At the beginning of every ride I do a few things:
-Stand up out of the saddle, straight up, not half seat, and walk around. I guarantee you'll spend 2-10 minutes just trying to find your center and not fall back into the saddle. I don't care what line your legs are in, every human is going to be a little different, what matters is where YOUR center of balance is. This will force you to be balanced. If you fall forward your legs are too far back, fall back legs are too far forward, find your center. :) I do this EVERY ride to just find out how balanced I really am today.
-Spend the next few minutes walking with my legs perched over the knee rolls of my saddle, so I'm sitting VERY chair position. You need a good horse to do this with ;) but it helps push you onto the back of your bum and sit more properly in your seat, for people like me and you who get a little too ahead of ourselves.
-sitting normally again, balanced and relaxed, moving my legs and hips with the horse, I make circles with my shoulders. This will also help with the too-far-forward problem, make the circles backwards, so your rolling your shoulders up and toward your back, down and toward your front. This will open up your chest and allow for more proper breathing.
-Focus on breathing deep down into your belly button, nervous people like us tend to breath shallow, into our chest, breathing down into your belly and letting it out slow helps get oxygen all the way in and release all the toxins. This will also generally help relax you :) Remember to do this all throughout your ride.
-whenever I feel myself feeling a little off balance I go back to my standing straight up exercise. Find you center again, then go back to your mission.

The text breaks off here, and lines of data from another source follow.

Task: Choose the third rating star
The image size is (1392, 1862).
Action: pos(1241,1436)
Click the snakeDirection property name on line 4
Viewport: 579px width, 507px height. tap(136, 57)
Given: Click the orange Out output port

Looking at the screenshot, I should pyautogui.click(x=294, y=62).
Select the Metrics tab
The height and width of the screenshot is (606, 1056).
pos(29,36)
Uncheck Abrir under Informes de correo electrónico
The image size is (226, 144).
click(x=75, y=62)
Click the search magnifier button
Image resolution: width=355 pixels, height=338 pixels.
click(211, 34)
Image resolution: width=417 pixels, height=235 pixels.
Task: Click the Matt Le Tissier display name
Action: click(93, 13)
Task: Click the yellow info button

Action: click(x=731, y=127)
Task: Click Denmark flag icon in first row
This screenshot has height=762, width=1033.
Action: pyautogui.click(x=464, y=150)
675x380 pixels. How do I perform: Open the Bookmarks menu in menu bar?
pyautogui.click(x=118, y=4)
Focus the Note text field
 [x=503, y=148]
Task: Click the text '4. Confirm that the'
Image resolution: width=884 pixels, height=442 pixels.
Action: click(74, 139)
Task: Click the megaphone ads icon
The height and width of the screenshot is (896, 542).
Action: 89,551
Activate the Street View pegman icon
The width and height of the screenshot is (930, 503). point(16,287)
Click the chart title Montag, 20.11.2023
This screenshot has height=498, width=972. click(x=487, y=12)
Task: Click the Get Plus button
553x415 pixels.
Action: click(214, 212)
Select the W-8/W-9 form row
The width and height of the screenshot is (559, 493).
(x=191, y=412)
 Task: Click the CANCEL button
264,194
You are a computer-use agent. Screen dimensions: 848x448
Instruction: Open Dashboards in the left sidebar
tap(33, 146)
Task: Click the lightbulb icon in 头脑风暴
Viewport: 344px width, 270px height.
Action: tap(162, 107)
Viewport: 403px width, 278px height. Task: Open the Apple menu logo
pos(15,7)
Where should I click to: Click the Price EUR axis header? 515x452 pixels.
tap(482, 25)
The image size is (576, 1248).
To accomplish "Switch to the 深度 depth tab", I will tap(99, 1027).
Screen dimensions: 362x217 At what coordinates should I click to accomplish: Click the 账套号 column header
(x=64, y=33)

-I ride at least 50% bareback, clearly those exercises aren't easy bareback, so don't worry about them. But bareback is a great way to build up core muscles and learn to feel your horse. Just practice a lot of walk/trot transitions bareback. In order to have comfortable transitions bareback you NEED to be balanced, this will help you feel any little areas you aren't balanced in. Practice lots of circles, serpentines, zig-zags, ground poles in your half seat. Riding round the ring over and over is boring and taxing for your horse, but it's also not helping you any. If you have 30-60 minutes to ride, make the most of it, build your muscles and core strength by doing lots of work while riding.
Walk/trot is the best work for building strength and balance (for the rider) but do stuff while you're doing it, remember to use your WHOLE body for every request, use your seat and legs for steering more than your hands.
You are looking great, your horse looks like a doll <3 Post more pics soon!